> _HOW TO COMPLETE THIS TASK_: Please count how many lines below contain the word "green" and give nothing but that figure.

>>>>

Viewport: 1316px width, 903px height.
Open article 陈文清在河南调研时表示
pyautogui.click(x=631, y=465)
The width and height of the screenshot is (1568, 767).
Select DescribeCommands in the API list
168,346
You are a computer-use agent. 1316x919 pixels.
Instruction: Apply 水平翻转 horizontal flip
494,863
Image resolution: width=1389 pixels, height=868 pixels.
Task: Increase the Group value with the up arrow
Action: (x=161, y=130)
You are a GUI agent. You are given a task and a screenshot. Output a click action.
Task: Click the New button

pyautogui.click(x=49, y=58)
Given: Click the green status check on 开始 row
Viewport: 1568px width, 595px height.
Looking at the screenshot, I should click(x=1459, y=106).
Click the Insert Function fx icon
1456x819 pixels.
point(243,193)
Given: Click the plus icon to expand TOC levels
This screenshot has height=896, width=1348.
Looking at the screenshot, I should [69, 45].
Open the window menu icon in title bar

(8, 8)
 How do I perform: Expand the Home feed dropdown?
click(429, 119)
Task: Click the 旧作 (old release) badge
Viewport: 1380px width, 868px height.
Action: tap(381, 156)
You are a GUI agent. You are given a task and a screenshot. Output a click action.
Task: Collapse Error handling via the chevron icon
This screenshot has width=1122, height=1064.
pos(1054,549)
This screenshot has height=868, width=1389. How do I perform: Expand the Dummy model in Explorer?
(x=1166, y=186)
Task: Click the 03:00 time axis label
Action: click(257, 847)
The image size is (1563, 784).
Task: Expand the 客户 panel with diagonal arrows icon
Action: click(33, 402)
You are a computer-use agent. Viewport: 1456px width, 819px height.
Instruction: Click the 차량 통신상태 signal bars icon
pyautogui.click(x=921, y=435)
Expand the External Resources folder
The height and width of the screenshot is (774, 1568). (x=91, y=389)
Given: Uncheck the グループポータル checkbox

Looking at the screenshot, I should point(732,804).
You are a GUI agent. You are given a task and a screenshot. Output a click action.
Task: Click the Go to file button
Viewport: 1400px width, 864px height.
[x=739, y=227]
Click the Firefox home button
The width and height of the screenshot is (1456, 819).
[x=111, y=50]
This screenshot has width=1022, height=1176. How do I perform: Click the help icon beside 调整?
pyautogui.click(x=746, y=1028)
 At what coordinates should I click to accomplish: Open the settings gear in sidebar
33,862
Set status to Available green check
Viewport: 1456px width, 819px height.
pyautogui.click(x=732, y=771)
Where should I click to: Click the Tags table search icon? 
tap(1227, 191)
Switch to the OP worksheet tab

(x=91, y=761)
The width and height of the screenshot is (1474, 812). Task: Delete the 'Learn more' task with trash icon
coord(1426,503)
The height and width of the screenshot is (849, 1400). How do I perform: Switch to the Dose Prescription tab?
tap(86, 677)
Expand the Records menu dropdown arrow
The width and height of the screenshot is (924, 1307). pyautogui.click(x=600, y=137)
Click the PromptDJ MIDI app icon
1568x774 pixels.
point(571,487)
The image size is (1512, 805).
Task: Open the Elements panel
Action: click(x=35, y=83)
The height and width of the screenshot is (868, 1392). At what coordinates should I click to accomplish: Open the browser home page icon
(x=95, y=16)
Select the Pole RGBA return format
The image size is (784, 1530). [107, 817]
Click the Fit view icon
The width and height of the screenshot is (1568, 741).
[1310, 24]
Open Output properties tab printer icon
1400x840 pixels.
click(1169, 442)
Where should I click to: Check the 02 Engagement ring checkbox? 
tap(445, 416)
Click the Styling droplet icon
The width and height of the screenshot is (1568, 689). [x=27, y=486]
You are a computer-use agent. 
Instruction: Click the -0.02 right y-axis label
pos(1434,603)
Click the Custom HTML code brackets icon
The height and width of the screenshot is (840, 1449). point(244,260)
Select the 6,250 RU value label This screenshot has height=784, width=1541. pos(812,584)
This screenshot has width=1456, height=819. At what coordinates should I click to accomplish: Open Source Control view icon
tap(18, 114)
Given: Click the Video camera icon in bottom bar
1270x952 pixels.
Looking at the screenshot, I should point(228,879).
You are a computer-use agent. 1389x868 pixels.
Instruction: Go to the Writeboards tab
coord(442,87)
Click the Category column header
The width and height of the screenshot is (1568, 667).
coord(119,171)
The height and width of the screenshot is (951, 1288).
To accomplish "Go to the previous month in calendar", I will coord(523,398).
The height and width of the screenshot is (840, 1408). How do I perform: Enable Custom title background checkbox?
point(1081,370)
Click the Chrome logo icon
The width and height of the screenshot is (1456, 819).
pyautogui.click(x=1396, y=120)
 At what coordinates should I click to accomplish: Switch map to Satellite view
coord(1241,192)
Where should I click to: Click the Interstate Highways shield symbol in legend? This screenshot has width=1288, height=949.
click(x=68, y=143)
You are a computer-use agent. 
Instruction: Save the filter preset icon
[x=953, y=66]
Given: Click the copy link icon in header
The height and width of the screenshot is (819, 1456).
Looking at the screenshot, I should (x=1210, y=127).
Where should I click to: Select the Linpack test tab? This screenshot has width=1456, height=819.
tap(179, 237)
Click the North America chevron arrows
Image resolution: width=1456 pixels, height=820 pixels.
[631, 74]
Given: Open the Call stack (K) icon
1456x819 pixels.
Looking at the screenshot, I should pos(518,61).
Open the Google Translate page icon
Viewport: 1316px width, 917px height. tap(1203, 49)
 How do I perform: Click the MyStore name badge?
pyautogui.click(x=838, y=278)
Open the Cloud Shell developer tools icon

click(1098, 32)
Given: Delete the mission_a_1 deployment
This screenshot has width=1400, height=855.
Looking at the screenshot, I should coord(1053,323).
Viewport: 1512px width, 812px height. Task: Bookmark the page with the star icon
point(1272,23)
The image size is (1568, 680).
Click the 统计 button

<<<<

> _WRITTEN SOLUTION_: 2